Indonesia telah memberlakukan Undang-Undang (UU) Perlindungan Data Pribadi (PDP) pada September 2022 lalu.
Dorongan untuk mempercepat pengesahan undang-undang, yang telah dibahas selama lebih dari setahun, semakin meningkat dari bulan ke bulan.
Kebocoran data dan penyelidikan kian bertambah, termasuk pelanggaran tingkat tinggi seperti pengungkapan catatan vaksin Presiden Joko Widodo.
Pada kuartal pertama tahun 2022 saja, warga dan institusi Indonesia mengalami peningkatan jumlah cyber attack (serangan siber) sebesar 22 persen dibandingkan dengan periode yang sama pada tahun 2021.
Misalnya saja, terdapat lima pelanggaran yang dilaporkan pada Agustus 2022, dua di antaranya berdampak pada perusahaan milik negara yang menyimpan jutaan data pelanggan dan tersedia untuk dijual.
Kabar baiknya, perlindungan dan pelestarian data pribadi kini terikat kuat oleh hukum. Ini akan menjadi keuntungan bagi ekonomi digital Indonesia, yang akan tumbuh menjadi US$146 miliar pada tahun 2025.
Taruhan lebih besar bagi bisnis
Dapat dikatakan bahwa lanskap privasi data Indonesia sedang berada di momentumnya, sehingga menciptakan lingkungan di mana data semakin dilindungi dengan ketat.

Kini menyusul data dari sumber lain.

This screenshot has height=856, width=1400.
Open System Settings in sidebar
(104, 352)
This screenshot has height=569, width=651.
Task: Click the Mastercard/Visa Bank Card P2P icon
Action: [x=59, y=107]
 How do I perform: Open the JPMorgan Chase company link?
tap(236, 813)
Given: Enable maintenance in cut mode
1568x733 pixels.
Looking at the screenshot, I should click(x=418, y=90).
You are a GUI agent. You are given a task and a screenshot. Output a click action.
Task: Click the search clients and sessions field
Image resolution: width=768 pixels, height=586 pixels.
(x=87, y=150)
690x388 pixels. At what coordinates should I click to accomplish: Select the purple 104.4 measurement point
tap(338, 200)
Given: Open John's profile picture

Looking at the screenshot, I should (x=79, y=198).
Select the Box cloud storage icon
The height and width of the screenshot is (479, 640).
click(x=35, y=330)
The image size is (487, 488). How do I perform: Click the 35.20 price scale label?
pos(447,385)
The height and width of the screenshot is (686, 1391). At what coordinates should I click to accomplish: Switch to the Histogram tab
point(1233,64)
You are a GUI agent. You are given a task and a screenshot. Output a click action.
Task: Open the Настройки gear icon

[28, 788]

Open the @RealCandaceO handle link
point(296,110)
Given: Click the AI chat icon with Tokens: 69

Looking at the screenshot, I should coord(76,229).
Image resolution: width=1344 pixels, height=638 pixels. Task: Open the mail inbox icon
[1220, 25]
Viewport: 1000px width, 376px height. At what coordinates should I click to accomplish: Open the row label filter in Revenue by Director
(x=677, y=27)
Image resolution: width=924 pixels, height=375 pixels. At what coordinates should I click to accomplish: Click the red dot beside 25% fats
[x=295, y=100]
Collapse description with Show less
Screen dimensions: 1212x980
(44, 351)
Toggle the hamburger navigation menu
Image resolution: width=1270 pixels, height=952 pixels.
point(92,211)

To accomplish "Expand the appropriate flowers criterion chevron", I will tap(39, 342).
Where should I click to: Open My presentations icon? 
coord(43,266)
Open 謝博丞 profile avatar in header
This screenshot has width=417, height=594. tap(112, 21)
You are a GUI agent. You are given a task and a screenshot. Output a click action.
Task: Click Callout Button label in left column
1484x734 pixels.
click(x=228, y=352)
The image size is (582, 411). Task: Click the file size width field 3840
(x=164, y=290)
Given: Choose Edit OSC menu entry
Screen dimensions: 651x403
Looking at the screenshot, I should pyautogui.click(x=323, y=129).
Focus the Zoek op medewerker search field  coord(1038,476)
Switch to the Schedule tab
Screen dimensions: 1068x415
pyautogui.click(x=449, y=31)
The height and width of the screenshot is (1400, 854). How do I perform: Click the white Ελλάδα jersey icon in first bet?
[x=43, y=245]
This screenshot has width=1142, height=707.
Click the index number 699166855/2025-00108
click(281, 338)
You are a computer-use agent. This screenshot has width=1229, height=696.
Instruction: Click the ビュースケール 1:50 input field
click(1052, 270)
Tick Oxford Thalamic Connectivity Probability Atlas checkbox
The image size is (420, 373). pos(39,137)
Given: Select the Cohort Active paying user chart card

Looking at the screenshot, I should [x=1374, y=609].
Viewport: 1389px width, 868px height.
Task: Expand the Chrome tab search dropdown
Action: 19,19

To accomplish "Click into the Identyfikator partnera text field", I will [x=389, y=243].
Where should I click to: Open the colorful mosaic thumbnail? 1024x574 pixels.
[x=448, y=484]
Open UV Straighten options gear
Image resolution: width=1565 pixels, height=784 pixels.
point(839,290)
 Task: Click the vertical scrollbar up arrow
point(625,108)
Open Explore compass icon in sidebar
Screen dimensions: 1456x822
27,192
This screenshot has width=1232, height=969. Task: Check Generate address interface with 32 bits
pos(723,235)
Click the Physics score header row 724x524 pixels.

Undang-undang baru yang ada berpotensi mempertaruhkan sektor bisnis secara signifikan di negara tersebut.
Mengambil inspirasi dari Peraturan Perlindungan Data Umum (GDPR) Uni Eropa, undang-undang baru ini akan memberikan sanksi yang lebih kuat untuk penyalahgunaan atau kebocoran data pribadi.
Ini termasuk penjara hingga lima tahun untuk penanganan data dan denda perusahaan yang dua kali lebih besar dari pendapatan tahunan perusahaan.
Pelanggaran data – terlepas dari hukum – telah menyebabkan kerugian besar pada reputasi dan finansial bisnis. Faktanya, kerugian rata-rata pelanggaran data meningkat lebih dari 12% dari US$3,86 menjadi US$4,35 juta sejak tahun 2020.
Ditambah dengan penalti, bisnis harus lebih berhati-hati dalam melindungi data pribadi untuk menghindari penurunan finansial sekaligus menjaga reputasi mereka.Selanjutnya, bisnis perlu mempersiapkan akuntabilitas yang lebih besar.